That's bad news. Any chance you can try this on a node with Chef 11.12.8, just as a safeguard? Is this widespread across all nodes?

dwradcliffe commented 10 years ago

Looks like it's working on 11.12.8! I didn't notice it has been released. Thanks!

miketheman commented 10 years ago

That's odd, I was unable to reproduce the problem using Chef 11.12.4 - could it have been a fluke?

dwradcliffe commented 10 years ago

It happened on about 15 nodes for at least 12 hours. All 11.12.4. If I have time I might be able to debug a bit.

miketheman commented 10 years ago

It'd be much appreciated. OS Distro, other Chef plugins, etc.

dwradcliffe commented 10 years ago

CentOS 6.3 No other plugins that I can think of.

Currently I'm noticing it on a Recipe Compile Error Chef::Exceptions::RecipeNotFound.

I dug a little and I see that run_status.run_context is nil.

miketheman commented 10 years ago

That's odd - RecipeNotFound is usually something you'd see when a typo or other reference is introduced to a node's run list - by either one of your cookbooks, or one of your dependencies' cookbooks.

miketheman commented 10 years ago

@dwradcliffe were you ever able to pin this down to something reproducible?

dwradcliffe commented 10 years ago

I do keep seeing it. I think maybe it happens when the error is during the compile phase?

miketheman commented 10 years ago

Interesting. So if a node fails to compile, what metrics would you expect to be seen on Datadog's end? Should we test for a length and bail if nonexistent before here? I think if we reorder the metrics, and handle nil there, you'll still get elapsed time and the failure event, but I don't know if the event will contain anything useful, since we don't have any resources to report on.

miketheman commented 10 years ago

@dwradcliffe I've been able to repro in tests! I'm so excited, I can barely contain myself. :smiling_imp: I hope to have a fix for this shortly.

dwradcliffe commented 10 years ago

awesome!!

Elapsed time and failure event would be good, even if we don't have the resource list. Error message in the failure event would be nice. :)

miketheman commented 10 years ago

I think I may have to slate that as a next version feature, but I should be able to have the handler complete and provide a failure event of some sort.
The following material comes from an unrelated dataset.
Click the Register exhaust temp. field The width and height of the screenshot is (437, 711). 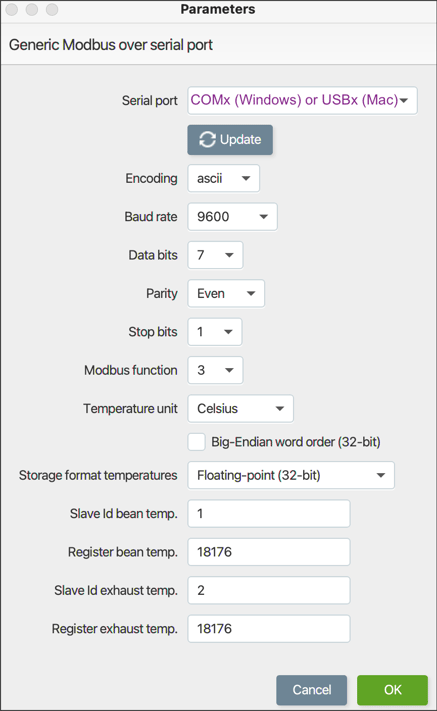tap(269, 628)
anand2k12 commented 9 years ago

Hello,

Getting an error:

Rackspace openstack alamo.iso Installation stuck at 67%.

Error:

ERROR: running exception handlers ERROR: /usr/bin/chef-client:19:in load' ERROR: /usr/bin/chef-client:19:in

'

Main installation is stopped at 95% Chef-client installation is stopped at 67%

Errors screenshot are attached along with this post. Please help in resolving the same.

90-rackspace

rackspace2

miketheman commented 9 years ago

Hello @anand2k12 ,

It is typically more useful to open a new case with your problem.

However, from the screen images you have sent, I can see that you are attempting to install this with Chef 10.12 - and we only support Chef 10.14 and above.